CONCEPÇÕES DO ENFERMEIRO ACERCA DE TRANSTORNO MENTAL INFANTIL EM ATENÇÃO BÁSICA

Murielly Priscilly de Medeiros Maia, Cecília Nogueira Valença, Maura Vanessa Silva Sobreira

Resumo


RESUMO

A saúde mental infantil merece cuidado especial por parte dos profissionais da atenção básica durante a consulta de Crescimento e Desenvolvimento (C&D). Vê-se necessário o conhecimento de características que possam revelar um possível transtorno mental no infante. Assim, pode-se realizar um tratamento/acompanhamento precoce, sistemático e resolutivo para a criança.
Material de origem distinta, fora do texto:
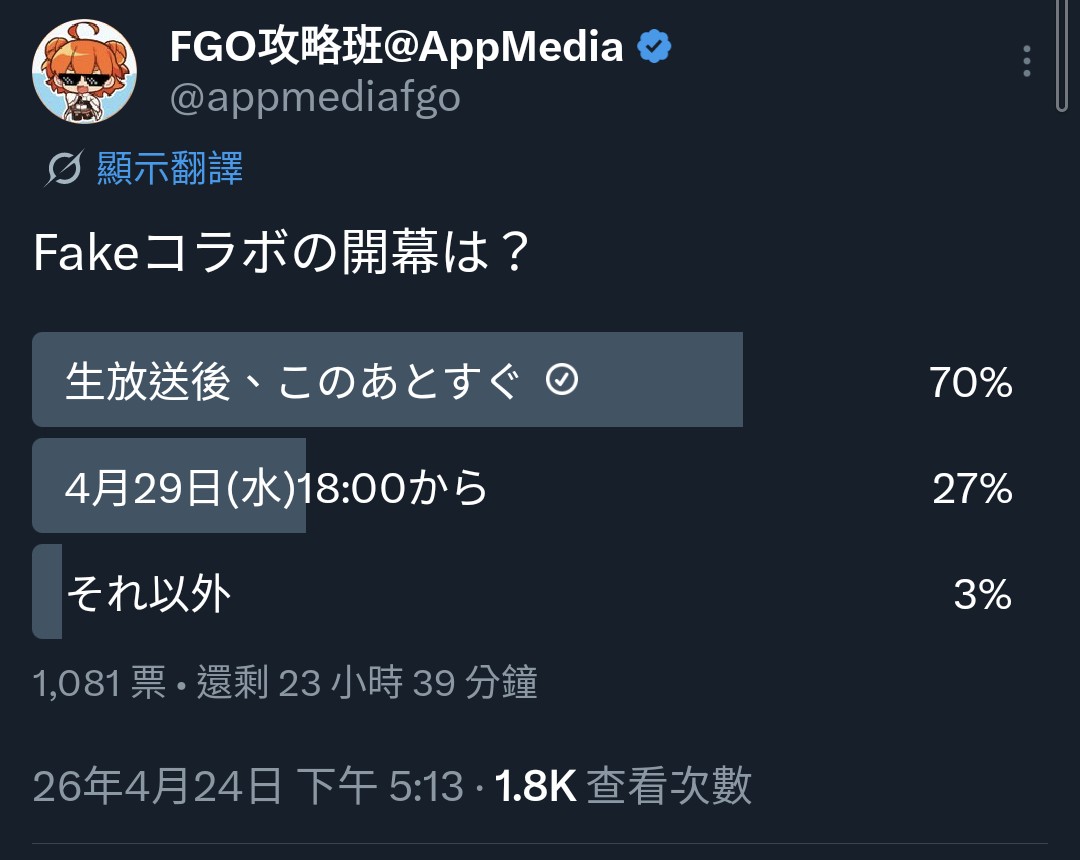Viewport: 1080px width, 860px height.
Task: Click the 3% result label
Action: pos(982,596)
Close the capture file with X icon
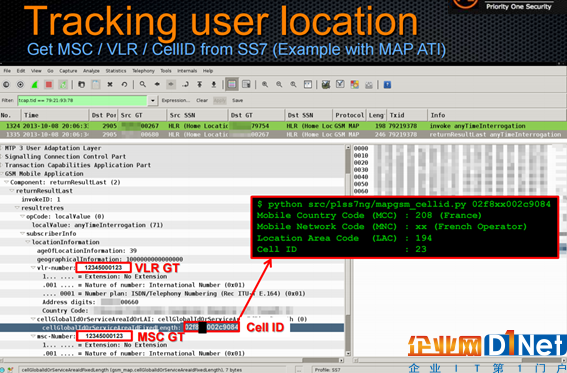This screenshot has width=567, height=373. (110, 85)
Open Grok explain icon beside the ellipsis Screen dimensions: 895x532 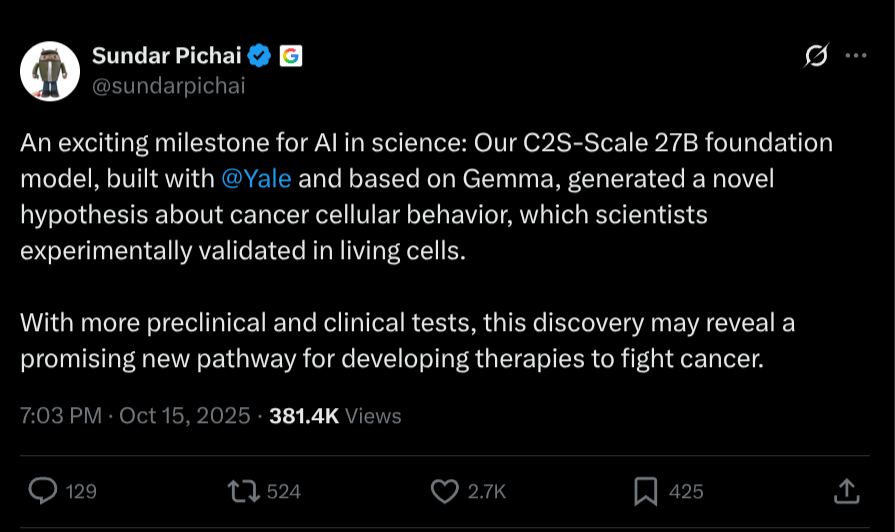(816, 57)
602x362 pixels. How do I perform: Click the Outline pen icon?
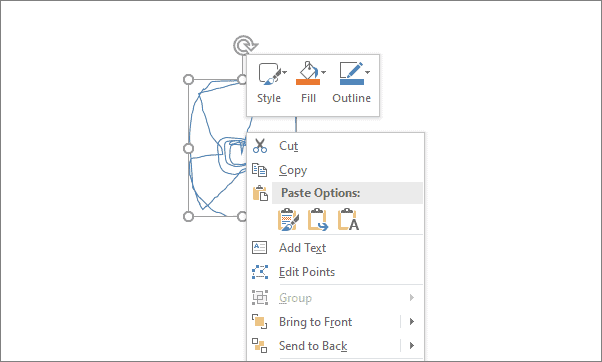coord(351,70)
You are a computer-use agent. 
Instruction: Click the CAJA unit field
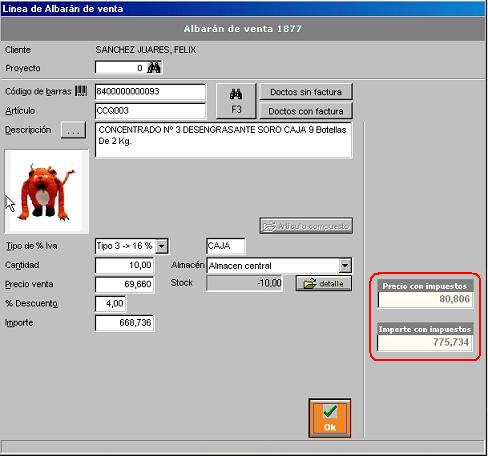coord(226,246)
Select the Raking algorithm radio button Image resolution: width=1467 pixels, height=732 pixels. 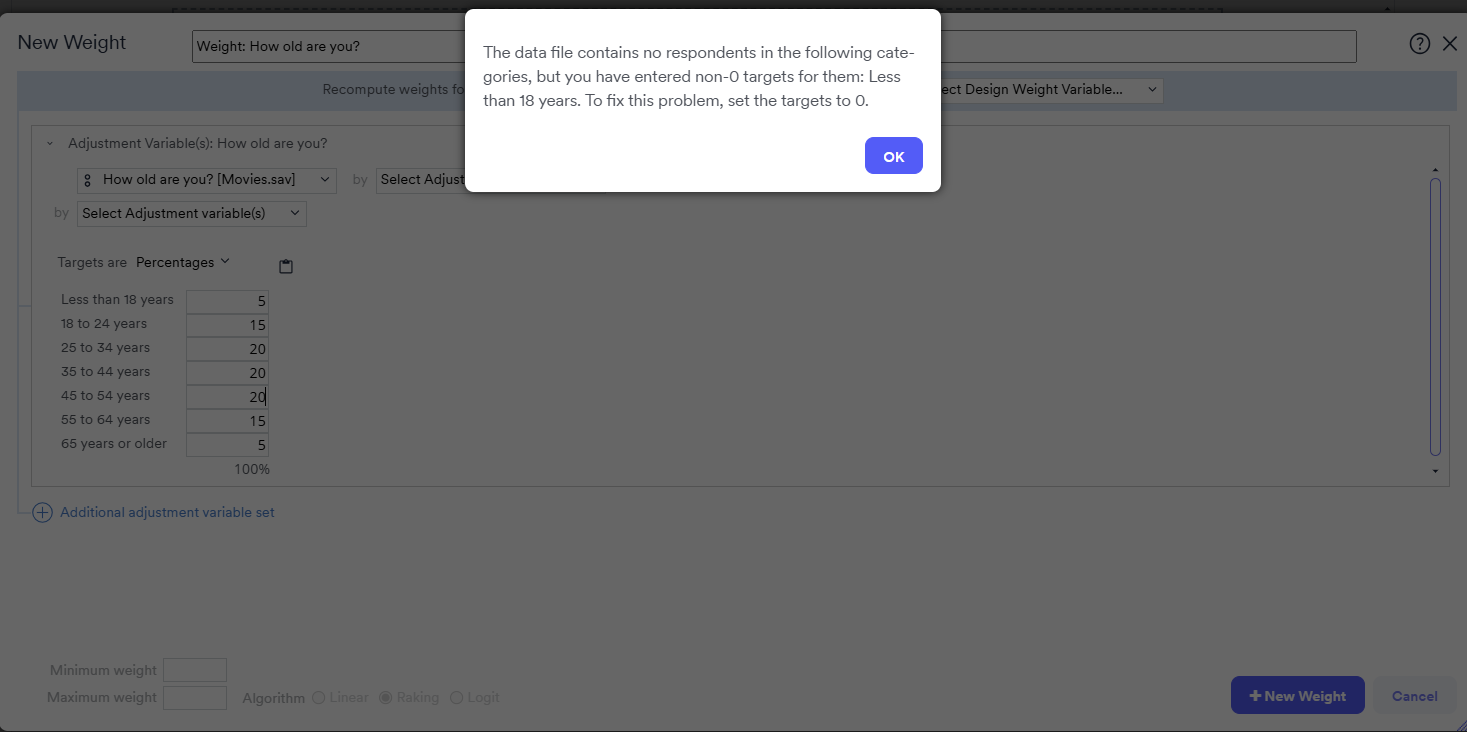tap(385, 697)
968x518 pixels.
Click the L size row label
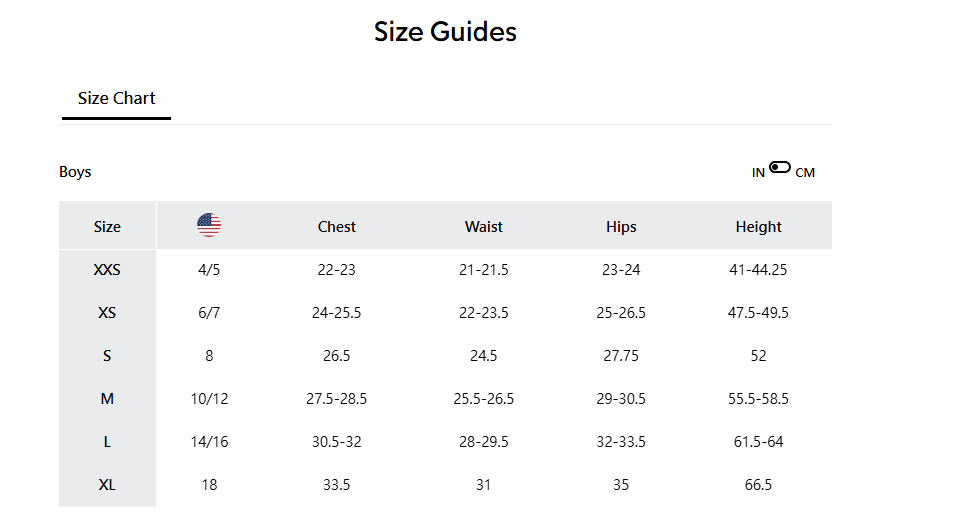[107, 442]
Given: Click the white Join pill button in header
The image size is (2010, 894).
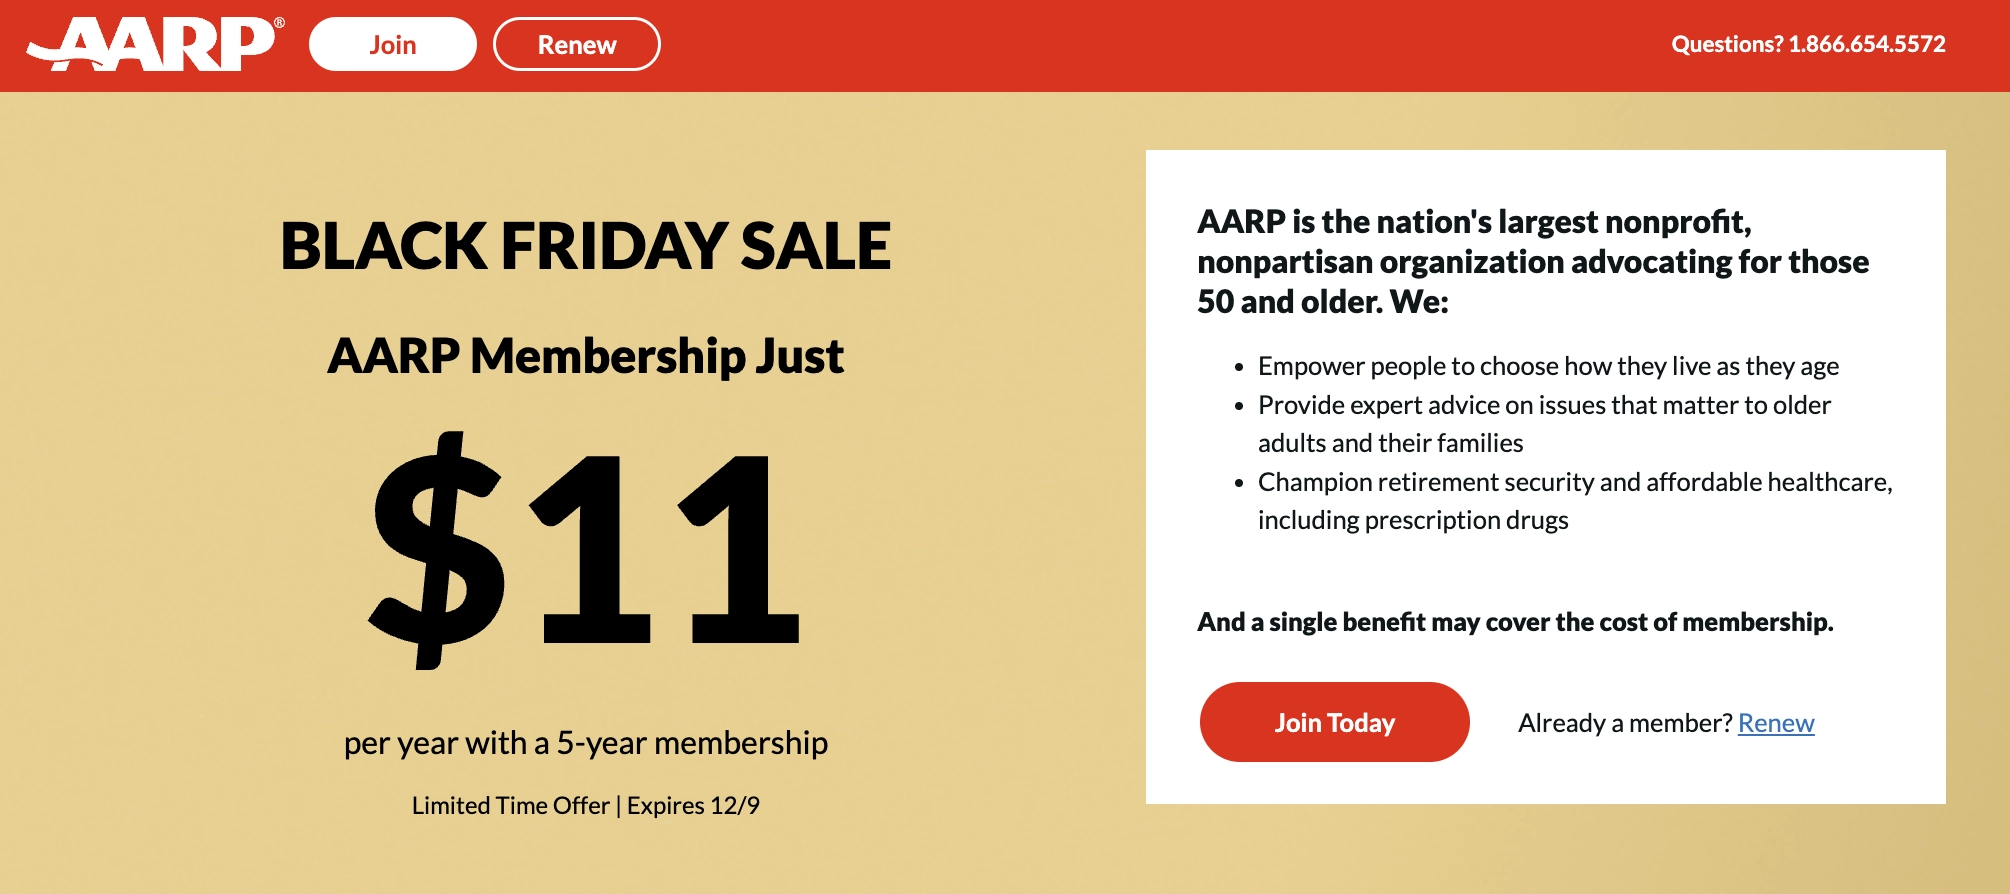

Desta feita, pretende-se discutir o papel do enfermeiro na identificação do transtorno mental infantil na consulta de C&D na atenção básica. Trata-se de um estudo descritivo/exploratório com enfoque qualitativo realizado com os 16 (dezesseis) enfermeiros das Unidades Básicas de Saúde da Família do município de Caicó-RN. Os entrevistados relataram despreparo acadêmico em relação ao transtorno mental infantil. Bem como dificuldade de compreensão dos sinais e sintomas da doença mental na criança, ressaltando que o acompanhamento das consultas de C&D ocorre apenas de 0 a 2 anos. Quando algum sinal ou sintoma relevante é identificado, encaminha-se o caso para o médico da atenção básica e, a partir daí, inicia-se os serviços de referência e contra referência. O enfermeiro, quanto sujeito atuante no processo de trabalho da atenção básica, tem importante papel na identificação do transtorno mental infantil através de possíveis sinais e sintomas detectados durante a consulta de C&D.

DESCRITORES: Assistência. Atenção Básica. Enfermagem. Saúde da Criança. Saúde Mental.